Risks of Appetite Suppressant Medications

I understand that while appetite suppressants, such as Phentermine, have been safely used by millions of people, there are potential side effects and risks, including but not limited to:

Phentermine Risks

  • Common symptoms: Depression, drowsiness, increased blood pressure, irritability
  • Less common/rare symptoms: Blurred vision, confusion, diarrhea, dizziness, dry mouth, headache, irregular heartbeat, vomiting, stomach pain, tiredness, heart palpitations, chest pain, shortness of breath
  • Potential long-term side effects: Dizziness, hair loss, gall bladder disease, and other medical complications

Semaglutide Risks

  • Possible risks: Acute pancreatitis, diabetic retinopathy, hypoglycemia (especially if using insulin), acute kidney injury due to dehydration, hypersensitivity reactions, acute gallbladder disease

I understand that the program provides medical supervision to help minimize these risks.

Program Participation

I understand that much of the success of this program depends on my efforts, and that there are no guarantees or assurances that the program will be successful. I acknowledge that obesity may be a chronic, lifelong condition that requires permanent changes in eating habits and behavior to treat effectively.

Injection-Related Risks

If injections are part of my treatment, I understand that potential risks may include:

  • Abscess
  • Cellulitis
  • Tissue necrosis
  • Granuloma
  • Muscle fibrosis
  • Contractures
  • Hematoma
  • Injury to blood vessels, bones, and peripheral nerves

Medication Disclosure

I agree to inform my doctor of all prescriptions and over-the-counter medications I am currently taking. I understand that Phentermine should not be used in combination with certain substances, including:

  • Cocaine
  • Caffeine
  • Cold medicines
  • Asthma rescue medications
  • SSRIs, SNRIs, MAOIs, etc.

I understand that Phentermine is not recommended for use by:

  • Children under the age of 17
  • Adults over the age of 65
  • Pregnant or breastfeeding women
  • Individuals with significant health issues (e.g., heart disease, hypertension, kidney disease, psychiatric disorders, etc.)

Phentermine Regulations

I understand that Phentermine is a Schedule IV controlled substance and that there are strict regulations regarding its dispensing. Once prescribed, I will not receive a replacement or refill except in compliance with federal and state guidelines. If I lose my prescription or the medication is disposed of, I understand that I will need to return for an office visit to receive a new prescription. There will be no exceptions to these regulations.

False Positive Drug Test

I acknowledge that Phentermine may cause a false positive on drug tests for amphetamines. Upon request, my physician will provide documentation to confirm that I am prescribed Phentermine.

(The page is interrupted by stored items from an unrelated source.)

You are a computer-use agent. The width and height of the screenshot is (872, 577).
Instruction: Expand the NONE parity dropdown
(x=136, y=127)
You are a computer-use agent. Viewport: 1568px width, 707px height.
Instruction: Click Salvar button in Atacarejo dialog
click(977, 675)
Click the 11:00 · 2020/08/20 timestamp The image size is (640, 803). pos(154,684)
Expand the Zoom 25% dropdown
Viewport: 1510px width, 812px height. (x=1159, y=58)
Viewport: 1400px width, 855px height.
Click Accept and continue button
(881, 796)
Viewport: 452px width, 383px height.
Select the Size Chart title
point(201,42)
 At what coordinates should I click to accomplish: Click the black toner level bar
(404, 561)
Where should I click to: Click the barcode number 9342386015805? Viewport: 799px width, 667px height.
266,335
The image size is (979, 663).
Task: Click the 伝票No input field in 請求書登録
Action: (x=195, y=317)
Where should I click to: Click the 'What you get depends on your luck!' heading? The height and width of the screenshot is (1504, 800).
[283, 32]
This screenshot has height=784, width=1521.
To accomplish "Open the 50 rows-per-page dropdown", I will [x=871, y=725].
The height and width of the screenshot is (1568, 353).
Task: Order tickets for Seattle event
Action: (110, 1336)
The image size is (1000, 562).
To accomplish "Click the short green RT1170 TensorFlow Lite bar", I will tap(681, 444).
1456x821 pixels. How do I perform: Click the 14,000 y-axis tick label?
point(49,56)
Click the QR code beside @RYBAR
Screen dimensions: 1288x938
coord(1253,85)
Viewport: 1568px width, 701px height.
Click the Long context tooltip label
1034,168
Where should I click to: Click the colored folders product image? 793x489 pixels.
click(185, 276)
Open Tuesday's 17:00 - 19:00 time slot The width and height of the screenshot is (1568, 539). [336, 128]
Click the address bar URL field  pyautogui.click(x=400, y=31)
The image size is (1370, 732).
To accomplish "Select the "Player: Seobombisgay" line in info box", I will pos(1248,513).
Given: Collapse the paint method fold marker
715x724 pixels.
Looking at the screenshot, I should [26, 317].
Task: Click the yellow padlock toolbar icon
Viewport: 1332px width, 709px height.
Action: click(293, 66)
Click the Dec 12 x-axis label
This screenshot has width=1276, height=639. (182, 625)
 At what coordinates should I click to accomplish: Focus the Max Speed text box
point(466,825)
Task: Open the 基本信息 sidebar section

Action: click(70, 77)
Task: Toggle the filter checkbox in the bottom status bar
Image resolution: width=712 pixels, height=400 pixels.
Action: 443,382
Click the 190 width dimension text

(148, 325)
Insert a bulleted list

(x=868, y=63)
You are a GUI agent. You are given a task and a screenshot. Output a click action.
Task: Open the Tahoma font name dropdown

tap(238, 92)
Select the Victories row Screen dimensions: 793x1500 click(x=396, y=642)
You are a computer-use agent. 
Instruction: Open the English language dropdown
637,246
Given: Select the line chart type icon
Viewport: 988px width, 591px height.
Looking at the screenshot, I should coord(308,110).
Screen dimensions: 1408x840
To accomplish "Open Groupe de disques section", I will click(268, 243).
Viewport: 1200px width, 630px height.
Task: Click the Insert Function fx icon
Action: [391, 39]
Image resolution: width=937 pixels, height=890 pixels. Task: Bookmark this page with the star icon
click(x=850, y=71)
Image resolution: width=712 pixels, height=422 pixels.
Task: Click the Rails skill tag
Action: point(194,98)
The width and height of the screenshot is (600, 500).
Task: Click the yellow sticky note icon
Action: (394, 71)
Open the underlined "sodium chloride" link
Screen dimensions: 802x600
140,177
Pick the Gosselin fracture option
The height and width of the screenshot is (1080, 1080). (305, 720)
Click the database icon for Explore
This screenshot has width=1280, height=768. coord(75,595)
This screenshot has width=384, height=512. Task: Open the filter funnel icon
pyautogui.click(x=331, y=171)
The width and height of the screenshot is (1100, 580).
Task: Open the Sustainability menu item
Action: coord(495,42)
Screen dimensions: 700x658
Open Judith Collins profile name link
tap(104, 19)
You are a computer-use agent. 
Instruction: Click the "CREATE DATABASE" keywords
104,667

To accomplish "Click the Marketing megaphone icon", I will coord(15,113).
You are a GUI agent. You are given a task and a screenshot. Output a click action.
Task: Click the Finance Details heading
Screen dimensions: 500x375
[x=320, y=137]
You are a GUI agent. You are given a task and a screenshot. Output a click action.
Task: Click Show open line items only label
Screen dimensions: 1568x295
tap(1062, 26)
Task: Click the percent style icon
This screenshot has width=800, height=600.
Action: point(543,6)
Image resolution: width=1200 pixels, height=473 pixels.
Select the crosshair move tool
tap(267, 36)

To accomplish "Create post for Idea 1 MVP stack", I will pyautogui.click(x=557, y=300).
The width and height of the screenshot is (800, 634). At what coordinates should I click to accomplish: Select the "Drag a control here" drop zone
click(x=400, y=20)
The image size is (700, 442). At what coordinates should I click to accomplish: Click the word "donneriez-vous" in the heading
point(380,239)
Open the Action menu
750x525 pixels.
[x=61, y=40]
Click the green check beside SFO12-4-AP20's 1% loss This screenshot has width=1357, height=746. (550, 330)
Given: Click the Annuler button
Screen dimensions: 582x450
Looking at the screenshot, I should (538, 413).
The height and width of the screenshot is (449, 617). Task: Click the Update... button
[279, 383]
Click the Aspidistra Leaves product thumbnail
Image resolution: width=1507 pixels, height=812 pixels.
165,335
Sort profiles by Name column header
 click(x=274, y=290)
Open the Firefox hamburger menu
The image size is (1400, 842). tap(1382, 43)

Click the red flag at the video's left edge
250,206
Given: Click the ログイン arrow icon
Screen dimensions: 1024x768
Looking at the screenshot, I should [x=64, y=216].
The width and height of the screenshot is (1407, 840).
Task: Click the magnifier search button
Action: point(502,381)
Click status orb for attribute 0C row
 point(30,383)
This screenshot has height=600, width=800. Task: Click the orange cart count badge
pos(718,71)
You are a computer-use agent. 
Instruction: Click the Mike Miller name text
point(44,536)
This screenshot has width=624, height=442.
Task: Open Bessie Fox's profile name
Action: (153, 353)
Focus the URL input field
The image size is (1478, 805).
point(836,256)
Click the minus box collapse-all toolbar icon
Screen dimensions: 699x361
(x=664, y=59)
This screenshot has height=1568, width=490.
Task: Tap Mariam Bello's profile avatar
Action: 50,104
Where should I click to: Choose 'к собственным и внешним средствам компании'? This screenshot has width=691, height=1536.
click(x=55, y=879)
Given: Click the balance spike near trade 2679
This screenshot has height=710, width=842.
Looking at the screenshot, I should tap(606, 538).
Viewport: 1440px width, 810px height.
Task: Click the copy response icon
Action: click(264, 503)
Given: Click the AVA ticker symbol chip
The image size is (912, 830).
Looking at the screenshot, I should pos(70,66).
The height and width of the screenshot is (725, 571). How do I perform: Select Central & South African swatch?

Medication Storage and Safety

I agree to store all medications, including Phentermine, out of reach of children, in a cool, dry place, away from heat and direct light. I understand that outdated medications should not be used after their expiration date.

Prescription Dispensation

If a prescription for an appetite suppressant is issued, I may choose to fill it at any pharmacy; however, I understand that I can have it filled at Right Weight Clinics LLC for my convenience.


Acknowledgement

By signing below, I acknowledge that I have read and fully understand the information provided in this consent form. I understand that if any part of this form was not explained or if I have any questions, I should ask for clarification before signing.

I confirm that I have been given ample time to read this document and discuss it with my doctor and/or their staff.